» Required tasks
1. List the reasons the passage on identity-related crime gives for treating such crime as a distinct, novel category.
2. Transcribe from the passage on identity-related crime the stretch from "A categorisation of" through "of unlawful activities.".
3. In the passage on identity-related crime, what term from German legal doctrine names the position in which someone ought to be particularly careful?

----- Given text

A conceptual categorisation of identity-related crime

‘Identity-related crime’ can be defined as all punishable activities that have identity as a target or a principal tool (Koops & Leenes 2006). It merits being treated as a distinct, novel category of crime, because combating these crimes requires special knowledge and understanding of identity-management systems and their vulnerabilities, because public awareness should be raised, and because victims suffer from these crimes in special ways, for instance, by being blacklisted.  

A categorisation of identity-related crime can be distilled from the categorisation of rearrangement of identity linkage, namely, by distinguishing in all categories a subcategory of unlawful activities.  

Identity collision has been defined as happening accidentally; the intentional colliding of identities falls within the category of identity change. Since crime usually involves intent, identity collision will be considered unlawful only in very rare cases. Unintentional acts are occasionally deemed unlawful, notably when a high risk is involved – e.g., accidentally cutting off the power of a hospital – or when someone is in a position, known in German legal doctrine as Garantenstellung, where she ought to be particularly careful; for example, a system administrator in a power plant is punishable if she accidentally uploads a program with a virus. Applying this to identity collision, someone might be considered to act unlawfully if she has the same name as a contentious public figure, such as Ayaan Hirsi Ali, and writes during the climax of cartoon-gate in a blog that she will visit Cairo next week, forgetting to mention that she is not the famous politician, and thus accidentally causes violent demonstrations in Cairo resulting in deaths of several by-standers. As she ought to have known that this was a possible result, she could be held liable through criminal law or tort. This admittedly is a far-fetched example, suggesting that the category of unlawful identity collision is small indeed and had presumably better be left out of the typology of identity-related crime.

----------
----- Data excerpts

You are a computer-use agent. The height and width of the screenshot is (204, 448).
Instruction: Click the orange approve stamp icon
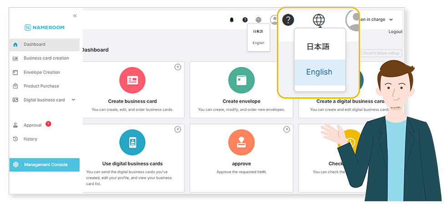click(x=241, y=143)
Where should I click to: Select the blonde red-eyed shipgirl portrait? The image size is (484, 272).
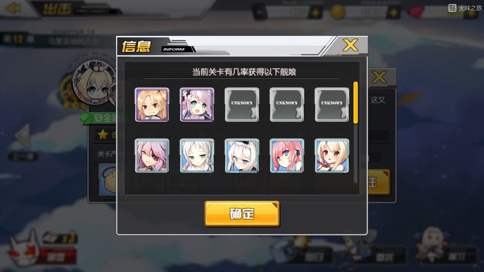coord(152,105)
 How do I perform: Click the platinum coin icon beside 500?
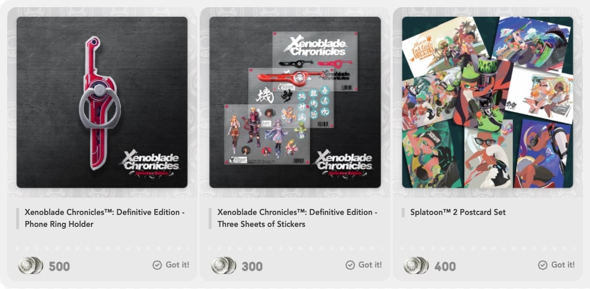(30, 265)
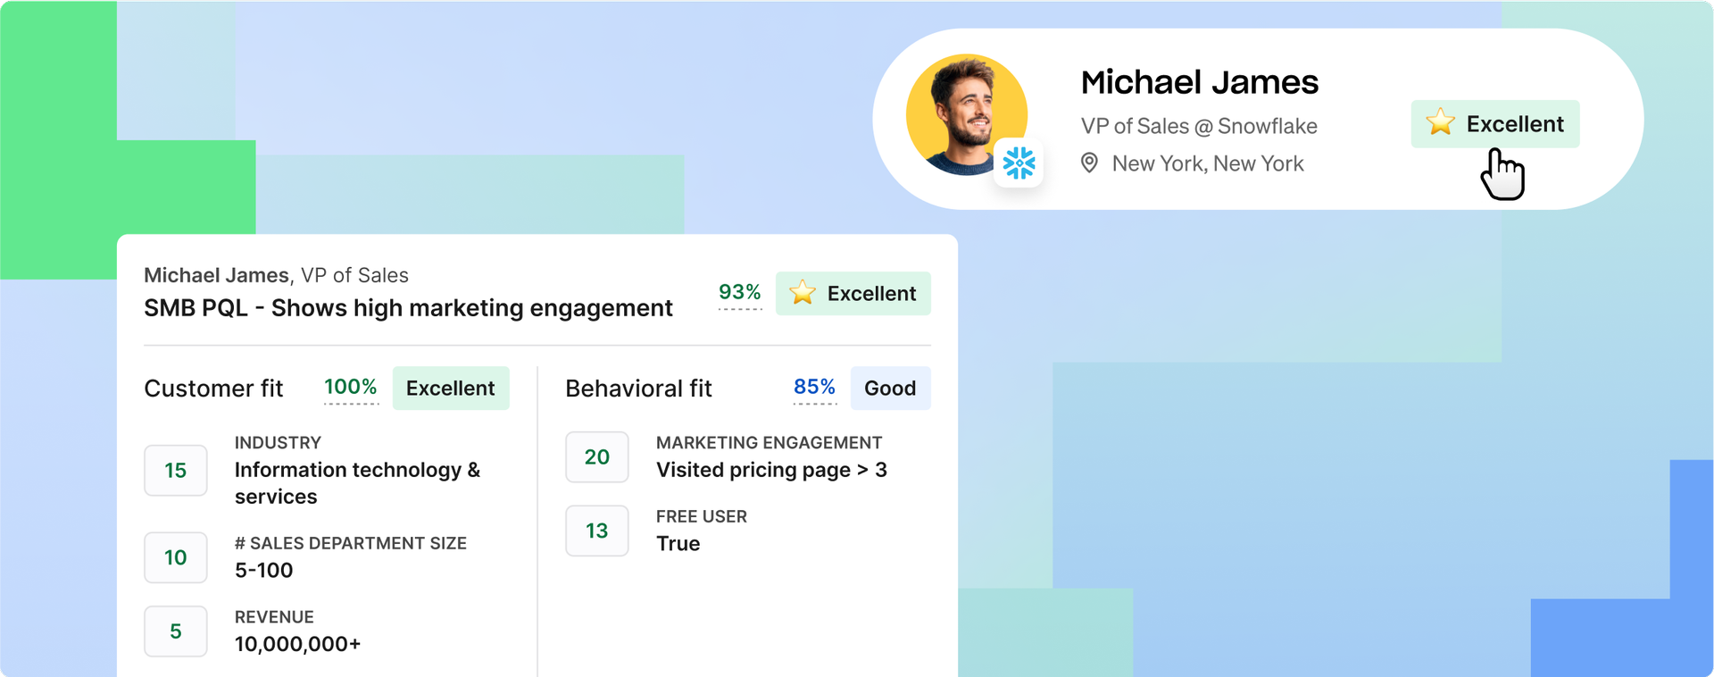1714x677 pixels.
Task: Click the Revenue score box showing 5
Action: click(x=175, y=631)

----------
----- Data excerpts

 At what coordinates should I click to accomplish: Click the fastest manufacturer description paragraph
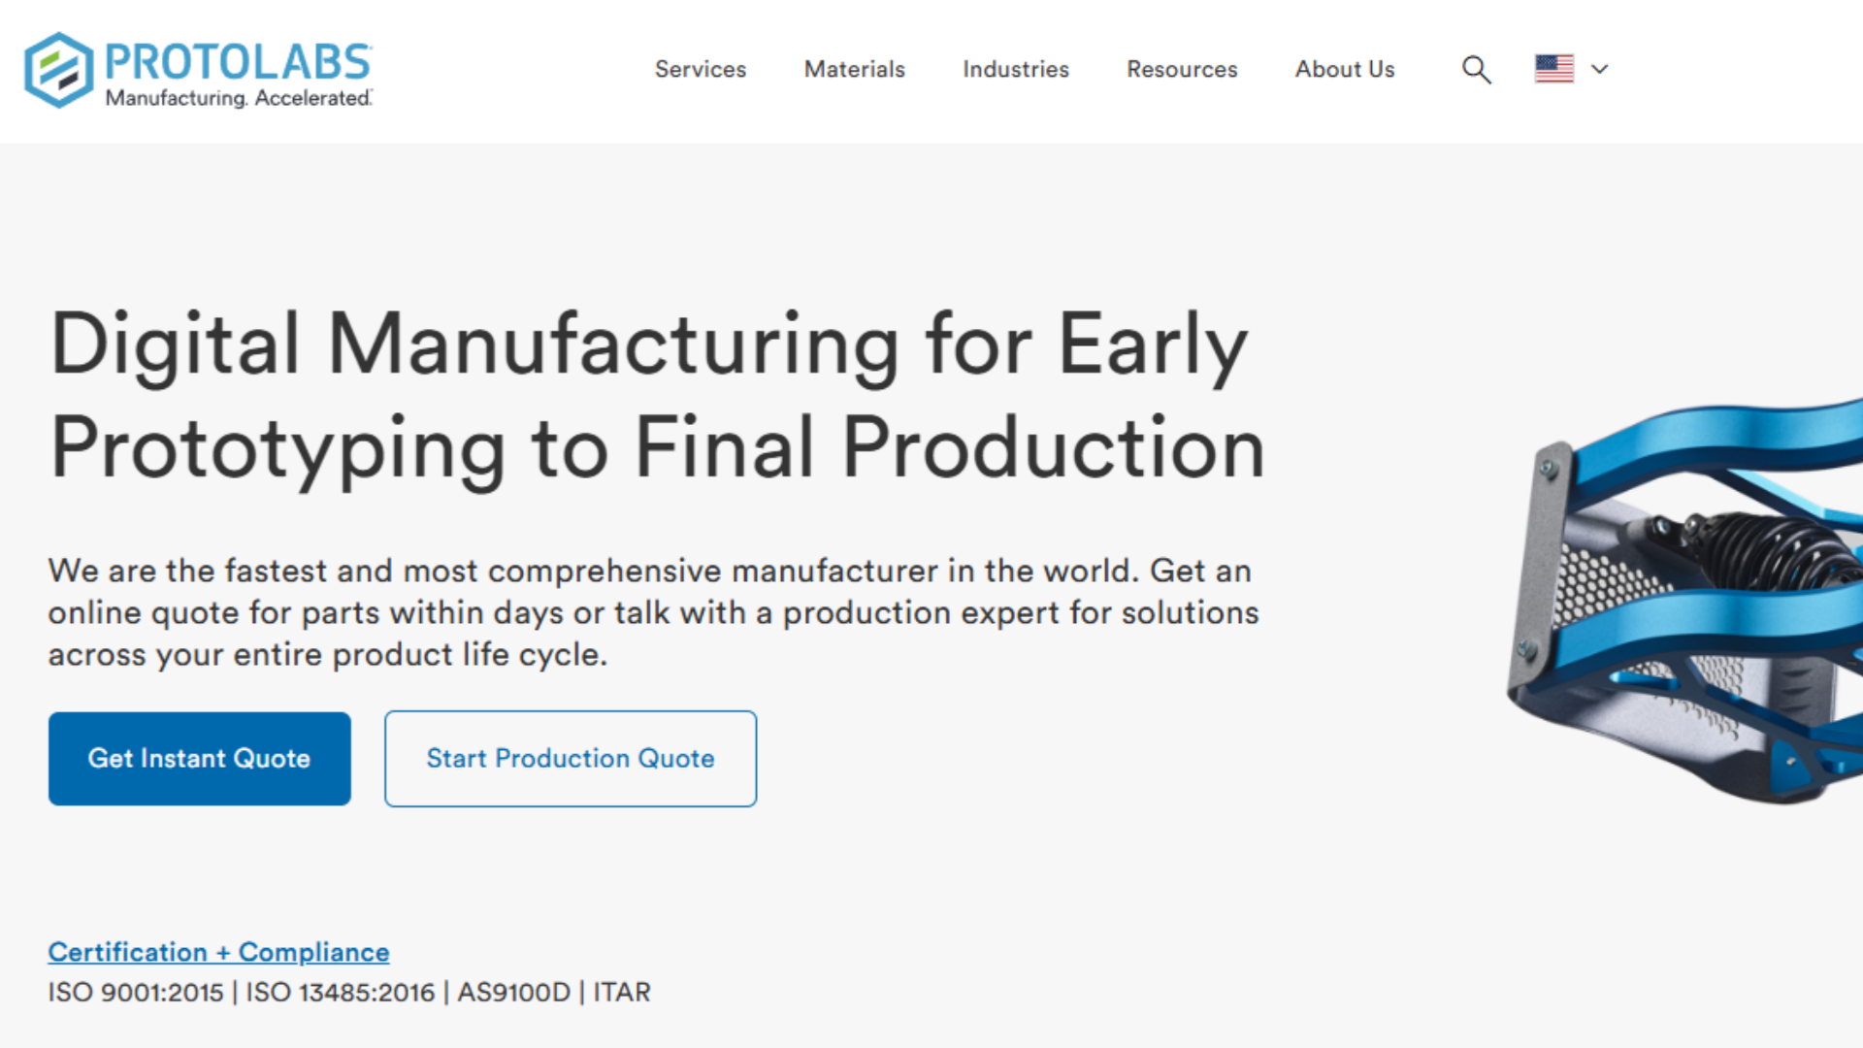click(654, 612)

----------

» Problem solutions
1.
- Combating these crimes requires special knowledge and understanding of identity-management systems and their vulnerabilities.
- Public awareness should be raised.
- Victims suffer from these crimes in special ways, for instance, by being blacklisted.

2.
A categorisation of identity-related crime can be distilled from the categorisation of rearrangement of identity linkage, namely, by distinguishing in all categories a subcategory of unlawful activities.

3. Garantenstellung.